Write out the entries below verbatim, from the very first line through the line that contains "Looking at the screenshot, I should 479,602.", including both ends.

<<<<

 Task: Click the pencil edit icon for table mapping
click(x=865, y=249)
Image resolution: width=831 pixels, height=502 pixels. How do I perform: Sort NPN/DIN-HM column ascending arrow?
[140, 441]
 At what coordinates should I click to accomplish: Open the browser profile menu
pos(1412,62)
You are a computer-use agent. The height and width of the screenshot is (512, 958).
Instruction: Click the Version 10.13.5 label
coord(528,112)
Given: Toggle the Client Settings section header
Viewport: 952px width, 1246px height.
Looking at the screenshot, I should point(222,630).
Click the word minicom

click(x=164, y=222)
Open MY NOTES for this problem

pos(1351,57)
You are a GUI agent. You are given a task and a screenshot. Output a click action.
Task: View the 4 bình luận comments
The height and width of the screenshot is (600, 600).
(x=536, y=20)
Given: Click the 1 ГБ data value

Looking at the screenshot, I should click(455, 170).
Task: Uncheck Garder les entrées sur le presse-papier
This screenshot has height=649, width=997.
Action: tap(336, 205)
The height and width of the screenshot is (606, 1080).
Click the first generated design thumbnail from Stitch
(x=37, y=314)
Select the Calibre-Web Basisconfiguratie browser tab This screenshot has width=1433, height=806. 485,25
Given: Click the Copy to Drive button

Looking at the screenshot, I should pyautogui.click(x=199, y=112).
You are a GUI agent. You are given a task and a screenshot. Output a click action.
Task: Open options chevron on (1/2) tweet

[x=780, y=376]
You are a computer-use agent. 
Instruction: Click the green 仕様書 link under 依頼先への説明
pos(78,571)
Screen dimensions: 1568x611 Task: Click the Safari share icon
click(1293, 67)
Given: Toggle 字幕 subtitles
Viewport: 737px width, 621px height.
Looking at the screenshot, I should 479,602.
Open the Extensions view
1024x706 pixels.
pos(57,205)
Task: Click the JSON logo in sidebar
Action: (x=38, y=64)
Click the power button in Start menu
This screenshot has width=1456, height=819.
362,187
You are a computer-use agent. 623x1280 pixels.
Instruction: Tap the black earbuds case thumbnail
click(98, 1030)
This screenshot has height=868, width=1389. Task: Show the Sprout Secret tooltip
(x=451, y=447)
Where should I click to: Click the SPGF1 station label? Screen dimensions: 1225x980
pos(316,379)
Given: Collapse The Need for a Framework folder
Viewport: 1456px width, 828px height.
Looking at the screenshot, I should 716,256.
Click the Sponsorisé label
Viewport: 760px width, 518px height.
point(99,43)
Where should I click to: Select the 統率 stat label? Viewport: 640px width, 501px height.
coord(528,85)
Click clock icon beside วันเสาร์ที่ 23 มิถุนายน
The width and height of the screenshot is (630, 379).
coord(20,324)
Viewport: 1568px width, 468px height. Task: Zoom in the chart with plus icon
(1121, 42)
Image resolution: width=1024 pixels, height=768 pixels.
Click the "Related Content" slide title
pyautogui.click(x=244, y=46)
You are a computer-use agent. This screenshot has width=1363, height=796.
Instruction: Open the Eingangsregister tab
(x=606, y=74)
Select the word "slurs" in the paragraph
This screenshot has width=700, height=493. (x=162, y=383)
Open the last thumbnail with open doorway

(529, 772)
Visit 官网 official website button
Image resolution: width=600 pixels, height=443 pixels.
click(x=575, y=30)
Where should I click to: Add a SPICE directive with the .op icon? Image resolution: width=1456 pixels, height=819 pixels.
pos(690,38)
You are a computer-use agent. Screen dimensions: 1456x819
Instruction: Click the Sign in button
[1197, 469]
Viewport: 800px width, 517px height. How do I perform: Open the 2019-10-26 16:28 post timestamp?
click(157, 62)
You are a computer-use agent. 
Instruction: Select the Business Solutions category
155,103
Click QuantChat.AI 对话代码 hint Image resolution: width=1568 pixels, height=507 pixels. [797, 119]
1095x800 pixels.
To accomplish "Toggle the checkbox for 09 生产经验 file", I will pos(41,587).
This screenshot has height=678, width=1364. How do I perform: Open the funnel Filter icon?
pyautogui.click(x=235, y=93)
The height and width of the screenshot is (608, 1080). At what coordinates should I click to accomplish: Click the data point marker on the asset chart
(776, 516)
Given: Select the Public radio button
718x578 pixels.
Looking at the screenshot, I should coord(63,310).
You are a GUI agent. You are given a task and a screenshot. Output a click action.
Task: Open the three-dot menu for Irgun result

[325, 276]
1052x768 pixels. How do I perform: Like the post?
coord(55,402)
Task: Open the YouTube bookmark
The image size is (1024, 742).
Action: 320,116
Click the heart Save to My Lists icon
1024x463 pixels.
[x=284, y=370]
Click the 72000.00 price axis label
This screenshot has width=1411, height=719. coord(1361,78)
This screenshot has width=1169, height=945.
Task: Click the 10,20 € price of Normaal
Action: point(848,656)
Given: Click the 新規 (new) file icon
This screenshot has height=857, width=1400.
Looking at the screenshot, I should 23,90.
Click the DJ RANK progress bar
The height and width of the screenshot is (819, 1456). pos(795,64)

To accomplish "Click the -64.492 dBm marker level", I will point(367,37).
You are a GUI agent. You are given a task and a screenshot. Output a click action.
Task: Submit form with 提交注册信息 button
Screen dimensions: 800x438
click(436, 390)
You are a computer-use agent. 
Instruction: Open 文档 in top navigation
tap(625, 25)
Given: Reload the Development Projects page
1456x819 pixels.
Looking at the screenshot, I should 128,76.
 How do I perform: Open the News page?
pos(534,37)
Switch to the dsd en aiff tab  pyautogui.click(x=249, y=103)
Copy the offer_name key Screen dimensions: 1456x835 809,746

>>>>

Solution:
 Task: Click the pencil edit icon for table mapping
click(x=865, y=249)
Image resolution: width=831 pixels, height=502 pixels. How do I perform: Sort NPN/DIN-HM column ascending arrow?
[140, 441]
 At what coordinates should I click to accomplish: Open the browser profile menu
pos(1412,62)
You are a computer-use agent. The height and width of the screenshot is (512, 958).
Instruction: Click the Version 10.13.5 label
coord(528,112)
Given: Toggle the Client Settings section header
Viewport: 952px width, 1246px height.
Looking at the screenshot, I should point(222,630).
Click the word minicom

click(x=164, y=222)
Open MY NOTES for this problem

pos(1351,57)
You are a GUI agent. You are given a task and a screenshot. Output a click action.
Task: View the 4 bình luận comments
The height and width of the screenshot is (600, 600).
(x=536, y=20)
Given: Click the 1 ГБ data value

Looking at the screenshot, I should click(455, 170).
Task: Uncheck Garder les entrées sur le presse-papier
This screenshot has height=649, width=997.
Action: tap(336, 205)
The height and width of the screenshot is (606, 1080).
Click the first generated design thumbnail from Stitch
(x=37, y=314)
Select the Calibre-Web Basisconfiguratie browser tab This screenshot has width=1433, height=806. 485,25
Given: Click the Copy to Drive button

Looking at the screenshot, I should pyautogui.click(x=199, y=112).
You are a GUI agent. You are given a task and a screenshot. Output a click action.
Task: Open options chevron on (1/2) tweet

[x=780, y=376]
You are a computer-use agent. 
Instruction: Click the green 仕様書 link under 依頼先への説明
pos(78,571)
Screen dimensions: 1568x611 Task: Click the Safari share icon
click(1293, 67)
Given: Toggle 字幕 subtitles
Viewport: 737px width, 621px height.
Looking at the screenshot, I should 479,602.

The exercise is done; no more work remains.